===== Information =====

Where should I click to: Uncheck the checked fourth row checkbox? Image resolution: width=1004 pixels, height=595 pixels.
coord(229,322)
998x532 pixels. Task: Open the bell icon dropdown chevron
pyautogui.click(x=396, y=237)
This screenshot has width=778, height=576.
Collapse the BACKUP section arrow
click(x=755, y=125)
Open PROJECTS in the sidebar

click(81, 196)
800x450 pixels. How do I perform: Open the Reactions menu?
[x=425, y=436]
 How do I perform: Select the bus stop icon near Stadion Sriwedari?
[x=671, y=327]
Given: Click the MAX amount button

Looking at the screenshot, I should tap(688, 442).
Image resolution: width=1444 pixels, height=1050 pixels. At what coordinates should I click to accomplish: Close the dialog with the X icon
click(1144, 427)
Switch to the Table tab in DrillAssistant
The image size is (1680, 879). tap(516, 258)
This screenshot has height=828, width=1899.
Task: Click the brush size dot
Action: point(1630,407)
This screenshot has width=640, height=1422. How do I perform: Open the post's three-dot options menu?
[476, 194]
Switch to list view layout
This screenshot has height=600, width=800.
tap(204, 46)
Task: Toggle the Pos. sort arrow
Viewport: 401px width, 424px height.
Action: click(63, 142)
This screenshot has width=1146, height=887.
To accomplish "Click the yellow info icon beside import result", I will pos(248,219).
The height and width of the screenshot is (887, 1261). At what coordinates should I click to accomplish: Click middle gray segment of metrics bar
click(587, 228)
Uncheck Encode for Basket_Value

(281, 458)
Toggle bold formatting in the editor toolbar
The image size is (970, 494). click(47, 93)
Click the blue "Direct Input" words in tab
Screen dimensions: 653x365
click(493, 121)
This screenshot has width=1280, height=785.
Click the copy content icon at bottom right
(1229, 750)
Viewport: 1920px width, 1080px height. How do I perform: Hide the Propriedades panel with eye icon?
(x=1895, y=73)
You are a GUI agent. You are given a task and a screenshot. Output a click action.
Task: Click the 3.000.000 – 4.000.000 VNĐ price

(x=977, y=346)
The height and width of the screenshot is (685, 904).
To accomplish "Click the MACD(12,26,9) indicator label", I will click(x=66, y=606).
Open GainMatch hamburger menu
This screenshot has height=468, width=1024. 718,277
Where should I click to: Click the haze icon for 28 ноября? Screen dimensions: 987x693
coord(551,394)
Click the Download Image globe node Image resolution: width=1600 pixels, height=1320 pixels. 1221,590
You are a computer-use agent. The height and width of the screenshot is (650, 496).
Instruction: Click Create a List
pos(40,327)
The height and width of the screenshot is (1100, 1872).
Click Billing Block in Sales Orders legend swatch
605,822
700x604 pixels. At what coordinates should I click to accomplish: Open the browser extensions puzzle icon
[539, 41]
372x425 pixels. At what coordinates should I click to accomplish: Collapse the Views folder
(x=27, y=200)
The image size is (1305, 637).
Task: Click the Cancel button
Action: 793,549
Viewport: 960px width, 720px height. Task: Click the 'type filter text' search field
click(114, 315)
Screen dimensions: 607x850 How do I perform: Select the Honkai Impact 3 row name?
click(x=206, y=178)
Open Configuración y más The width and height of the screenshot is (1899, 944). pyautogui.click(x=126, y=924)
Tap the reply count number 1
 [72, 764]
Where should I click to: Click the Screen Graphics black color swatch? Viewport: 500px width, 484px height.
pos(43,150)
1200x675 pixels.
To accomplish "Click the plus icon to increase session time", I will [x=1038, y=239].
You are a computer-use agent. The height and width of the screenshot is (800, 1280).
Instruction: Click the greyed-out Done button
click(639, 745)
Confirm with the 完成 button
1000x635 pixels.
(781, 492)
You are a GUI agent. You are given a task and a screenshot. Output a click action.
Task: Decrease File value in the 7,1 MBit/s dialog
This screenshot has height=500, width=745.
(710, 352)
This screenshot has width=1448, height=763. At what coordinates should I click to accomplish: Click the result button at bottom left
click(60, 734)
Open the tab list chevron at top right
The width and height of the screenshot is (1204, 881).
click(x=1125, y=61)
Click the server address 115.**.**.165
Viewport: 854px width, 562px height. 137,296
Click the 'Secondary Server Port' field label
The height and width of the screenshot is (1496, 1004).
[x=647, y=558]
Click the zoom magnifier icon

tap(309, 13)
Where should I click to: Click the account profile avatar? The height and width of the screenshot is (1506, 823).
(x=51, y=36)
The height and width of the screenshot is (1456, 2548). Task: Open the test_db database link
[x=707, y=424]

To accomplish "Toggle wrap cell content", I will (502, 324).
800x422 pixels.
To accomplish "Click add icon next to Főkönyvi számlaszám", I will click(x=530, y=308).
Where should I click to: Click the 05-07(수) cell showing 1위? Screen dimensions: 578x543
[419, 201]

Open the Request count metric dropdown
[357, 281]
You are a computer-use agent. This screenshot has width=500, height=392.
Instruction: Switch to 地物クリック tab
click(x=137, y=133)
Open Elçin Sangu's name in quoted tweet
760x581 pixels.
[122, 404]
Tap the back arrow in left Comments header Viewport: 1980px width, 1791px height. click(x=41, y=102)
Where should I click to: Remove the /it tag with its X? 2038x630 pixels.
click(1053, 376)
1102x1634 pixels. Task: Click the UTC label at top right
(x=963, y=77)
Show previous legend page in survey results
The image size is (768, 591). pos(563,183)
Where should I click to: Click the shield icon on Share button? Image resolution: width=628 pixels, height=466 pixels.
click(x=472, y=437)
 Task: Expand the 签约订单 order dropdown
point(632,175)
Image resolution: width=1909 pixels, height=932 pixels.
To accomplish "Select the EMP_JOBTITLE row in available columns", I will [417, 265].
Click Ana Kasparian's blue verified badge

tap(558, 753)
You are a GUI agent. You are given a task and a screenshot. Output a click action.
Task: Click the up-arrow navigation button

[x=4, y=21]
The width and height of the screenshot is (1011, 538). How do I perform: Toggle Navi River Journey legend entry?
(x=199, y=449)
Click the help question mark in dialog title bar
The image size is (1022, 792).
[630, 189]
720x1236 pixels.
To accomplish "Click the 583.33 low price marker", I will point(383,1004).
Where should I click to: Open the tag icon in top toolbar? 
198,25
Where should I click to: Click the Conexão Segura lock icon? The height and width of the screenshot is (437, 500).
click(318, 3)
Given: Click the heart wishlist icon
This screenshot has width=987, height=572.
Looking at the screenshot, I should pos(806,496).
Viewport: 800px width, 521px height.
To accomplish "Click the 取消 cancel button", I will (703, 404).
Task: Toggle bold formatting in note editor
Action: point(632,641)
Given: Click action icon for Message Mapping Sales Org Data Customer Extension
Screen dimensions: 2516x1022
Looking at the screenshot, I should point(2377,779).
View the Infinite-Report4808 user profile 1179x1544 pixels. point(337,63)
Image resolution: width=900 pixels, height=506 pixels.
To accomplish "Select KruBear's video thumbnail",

=====

■ **Required action**:
Lines with the word "computer" in them are the answer; report each one from the data.

■ **Task response**:
You are a computer-use agent. The height and width of the screenshot is (650, 496).
You are a computer-use agent. The height and width of the screenshot is (800, 1280).
You are a computer-use agent. This screenshot has width=500, height=392.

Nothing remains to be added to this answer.